NB: Once you’ve got where you want to go, recreational drinking isn’t a problem, it doesn’t have to snowball you into being a fat f*ck. It’s just a case of picking your moments and not lapsing into drinking 10 pints of beer every night of the damn week.
And that, as they say, is that. Notice that I haven’t mentioned any of the following:
• Calories (these will set naturally based on an approximate protein and macro ratio target, no need to obsess over them. If you get hungry, eat a delicious steak)
• Cardio (walk the dog or whatever but don’t fart around on a treadmill)
• Stimulants (use them, don’t use them, just don’t expect me to care)
• Meal frequency (irrelevant)
• Training style / volume / duration (I don’t care. Do what you like to do as long as you do it with some f*cking passion)
So what are the main benefits here?
1. No metabolic slowdown, you should be able to get pretty lean doing the above whilst basically having a bit more freedom in your life.
2. No prescriptive workouts or onerous cardio. For example, you were going to train tonight but your mates are having an impromptu get-together. So you go to it instead, and leave the gym because you can go another time. Like a normal person. It won’t matter because when you do go, you’ll bring the f*cking RAGE and punch the lights out because you’re such a BAD MOTHERF*CKER (Note from Fran – I told you he’s a little twisted)
3. No dietary prescription; other than the hard rules above. For example; it’s a work night, your missus wants to go out for a meal because you’ve not “seen each other” for a while. Instead of saying “sorry love I need to go home and eat chicken and rice at 6pm, and a protein shake at 9pm”, you say “OK”. If you can get a steak and some veg and then some cheese or whatever for dessert, you’re good. What the calories or whatever of the meal was, or the macro split was doesn’t matter. You stuck to the rules. You don’t need to give a sh*t about the rest because it’ll work itself out
A few closing remarks
– People always try and construct arguments on the exception, not the rule. Don’t be the guy that picks out our favourite BB or fitness icon, and uses what they do (or what they say they do) as “proof” of something or other. So Joe Muscleman follows a basic BB diet all year round, doesn’t ever “cut” and walks round at 7% BF all the time? Whoop de f*cking doo for him. Doesn’t have a shred of relevance to you. And Jeff Lean doesn’t really diet at all but does 100 pushups and 100 situps every day and he’s RIPPED? Couldn’t care less. Heed these words good: if you were the exception, you’d know about it.

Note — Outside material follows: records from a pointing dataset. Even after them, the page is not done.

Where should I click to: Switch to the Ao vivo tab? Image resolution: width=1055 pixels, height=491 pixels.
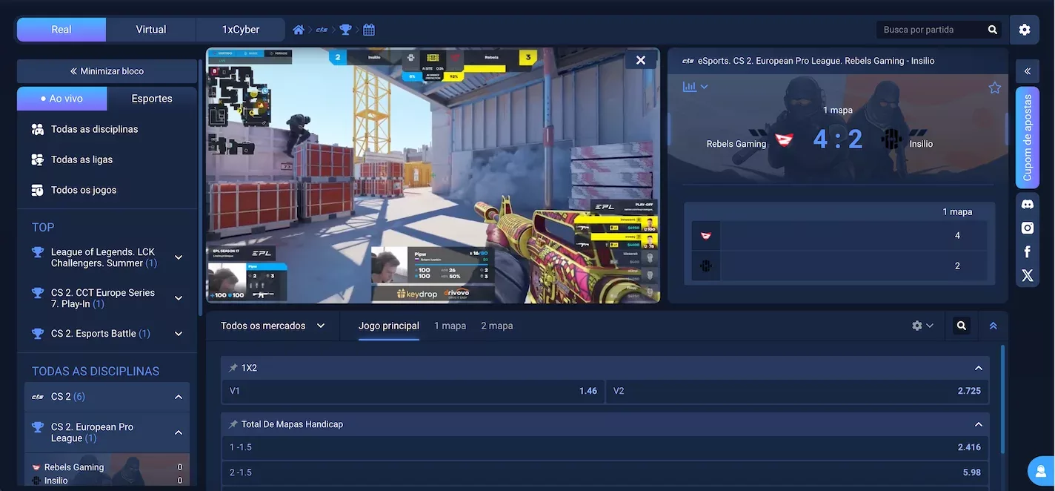(61, 98)
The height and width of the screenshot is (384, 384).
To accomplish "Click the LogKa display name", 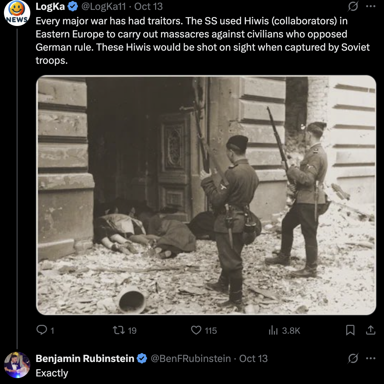I will pyautogui.click(x=50, y=6).
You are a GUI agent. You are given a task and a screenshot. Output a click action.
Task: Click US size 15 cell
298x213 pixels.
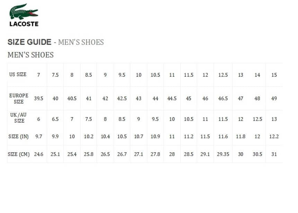click(274, 75)
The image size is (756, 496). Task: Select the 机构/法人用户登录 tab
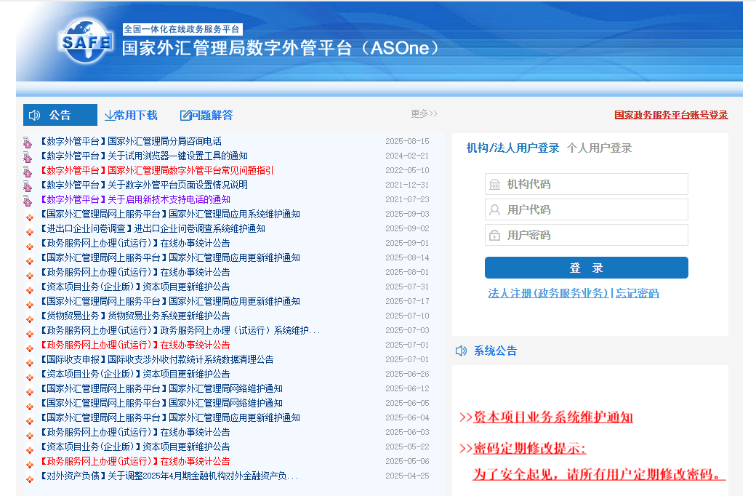(512, 148)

You’d be exceptional.
– I don’t care what anyone does. If someone is a full-on BB and cuts down to 5% BF and looks AMAZING, then well f*cking done to him. Whatever he did in order to do that, it deserves respect. That’s why people who trade in back-and-white and say things like “this diet sucks” are either (a) missing the point; or (b) trying to sell you an alternative. Only you know what you want to live like.
– If you’re trying to lose fat, you are NOT trying to get stronger or gain muscle. You are trying to shred the f*ck up. Once you’ve done that, you can play with sh*t and try and achieve those goals. Don’t be the sad sack who has one naff workout and decides they’re probably losing muscle and they should start a bulk immediately.
That’s about it. And yes, the diet outlined above is basically Carb Nite (LINK), except that it’s got a PSMF day because they’re brutally awesome, and I advocate a semi-IF (intermittent fasting) approach to things in that most people do better just not eating sh*t in the morning.